Леонов шагал твердо, широко, солидно, чуть пригнув крупную голову. Селезнев же, хотя и был примерно такого же роста, суетливо семенил рядом с Дмитрием Степановичем, то отставая на полшага, то забегая вперед.
- Ничего, парень свое получит! - наконец откликнулся Селезнев. Уверен, не долго ему сидеть на этом месте... Уму непостижимо, как он с таким характером ухитрился до майора дотянуть... Впрочем, люди в его годы в полковниках ходят, - Селезнев едва не налетел на внезапно остановившегося Дмитрия Степановича, который через плечо окинул спутника уничтожающим взглядом.
- Ты клинический идиот, милейший!.. При чем тут майор?.. Я толкую про этого слизняка, про Борисова... Сам, паскуда, тонет и нас с собой норовит прихватить... Добро хоть, что он промолчал о нашей последней встрече.
- Это у тебя дома?
- Именно, батенька... Но в дальнейшем полагаться на его молчание я бы поостерегся... А вот заткнуть бы ему рот каким-нибудь образом, ей-богу, не помешало бы.
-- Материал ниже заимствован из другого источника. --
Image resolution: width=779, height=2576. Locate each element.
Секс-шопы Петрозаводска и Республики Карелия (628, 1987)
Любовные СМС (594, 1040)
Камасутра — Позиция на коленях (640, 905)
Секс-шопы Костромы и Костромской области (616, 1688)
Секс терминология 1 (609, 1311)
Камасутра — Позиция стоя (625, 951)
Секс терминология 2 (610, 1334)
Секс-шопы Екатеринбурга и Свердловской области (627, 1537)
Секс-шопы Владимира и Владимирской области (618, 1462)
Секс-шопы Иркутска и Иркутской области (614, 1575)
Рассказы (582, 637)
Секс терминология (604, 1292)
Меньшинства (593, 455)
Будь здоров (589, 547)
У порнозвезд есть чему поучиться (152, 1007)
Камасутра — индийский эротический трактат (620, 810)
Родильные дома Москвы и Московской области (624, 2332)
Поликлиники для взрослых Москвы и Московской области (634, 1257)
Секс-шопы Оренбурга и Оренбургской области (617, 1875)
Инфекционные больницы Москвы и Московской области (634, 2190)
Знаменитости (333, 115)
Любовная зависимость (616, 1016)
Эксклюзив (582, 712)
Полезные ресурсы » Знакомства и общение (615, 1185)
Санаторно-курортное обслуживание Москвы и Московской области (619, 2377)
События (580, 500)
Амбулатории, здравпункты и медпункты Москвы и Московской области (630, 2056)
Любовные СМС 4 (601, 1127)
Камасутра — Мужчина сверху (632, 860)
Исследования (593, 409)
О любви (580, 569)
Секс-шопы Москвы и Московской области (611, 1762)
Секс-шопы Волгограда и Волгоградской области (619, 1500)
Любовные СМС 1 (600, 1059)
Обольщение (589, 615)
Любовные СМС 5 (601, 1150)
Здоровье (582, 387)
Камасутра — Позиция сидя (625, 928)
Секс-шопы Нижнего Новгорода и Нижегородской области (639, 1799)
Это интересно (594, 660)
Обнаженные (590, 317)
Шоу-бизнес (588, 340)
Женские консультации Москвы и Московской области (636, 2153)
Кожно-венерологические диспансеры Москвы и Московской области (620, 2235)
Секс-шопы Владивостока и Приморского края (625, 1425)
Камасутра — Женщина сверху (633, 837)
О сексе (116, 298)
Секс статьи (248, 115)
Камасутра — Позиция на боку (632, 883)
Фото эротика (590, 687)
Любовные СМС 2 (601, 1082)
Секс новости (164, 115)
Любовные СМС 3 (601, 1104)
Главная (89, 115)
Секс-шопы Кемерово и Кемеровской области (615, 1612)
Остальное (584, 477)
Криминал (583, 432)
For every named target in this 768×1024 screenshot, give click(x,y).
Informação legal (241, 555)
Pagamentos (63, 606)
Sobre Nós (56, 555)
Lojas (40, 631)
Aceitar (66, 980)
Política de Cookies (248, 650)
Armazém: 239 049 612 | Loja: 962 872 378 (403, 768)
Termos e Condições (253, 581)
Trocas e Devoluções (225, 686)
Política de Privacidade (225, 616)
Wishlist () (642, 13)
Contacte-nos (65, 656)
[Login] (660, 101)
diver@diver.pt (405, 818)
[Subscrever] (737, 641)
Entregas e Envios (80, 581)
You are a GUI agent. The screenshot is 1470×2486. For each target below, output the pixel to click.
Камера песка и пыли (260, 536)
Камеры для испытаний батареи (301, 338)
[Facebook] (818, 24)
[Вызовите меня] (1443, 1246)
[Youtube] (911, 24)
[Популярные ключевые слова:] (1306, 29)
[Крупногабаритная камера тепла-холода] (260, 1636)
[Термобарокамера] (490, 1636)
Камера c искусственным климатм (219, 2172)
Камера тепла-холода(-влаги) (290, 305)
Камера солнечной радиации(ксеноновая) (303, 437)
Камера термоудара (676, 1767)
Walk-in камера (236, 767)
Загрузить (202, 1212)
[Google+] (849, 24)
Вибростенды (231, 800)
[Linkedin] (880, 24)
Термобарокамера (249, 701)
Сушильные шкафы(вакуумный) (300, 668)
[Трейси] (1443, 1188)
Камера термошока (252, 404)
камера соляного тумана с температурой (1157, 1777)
В небольшом и тихом скверике, недалеко от здания, где размещалась прокуратура, Дмитрий Степанович, углядев пустую скамейку, предложил:
- Присядем. Как говорят в таких случаях, - обсудим создавшееся положение.
Константин Петрович, оберегая светлые брюки, расстелил носовой платок в крупную клетку и осторожно присел на краешек скамейки. Леонов опустился рядом, закинув ногу за ногу и обхватив колено, и произнес:
- Не будем темнить, Костя, дела у нас, прямо скажем, хреновые, - он тяжело вздохнул, но лицо его оставалось непроницаемым. - Меня поражает как они сумели так быстро на него выйти!..
- Этот майор... - начал было Селезнев.
- Этот майор, - перебил его Леонов, - свое дело знает... Труднее всего, милейший, судить о человеке, когда он на свободе, да к тому же и с прочным положением в обществе. Поди знай, как он поведет себя там, Дмитрий Степанович большим пальцем выразительно показал в сторону, откуда они пришли, а затем оценивающе окинул взглядом Селезнева, который, уразумев намек, таящийся в последней фразе Леонова, невольно поежился и севшим от волнения голосом спросил:
- Ты допускаешь такую возможность?.. Неужели Николай Иванович и его коллеги ничего не смогут?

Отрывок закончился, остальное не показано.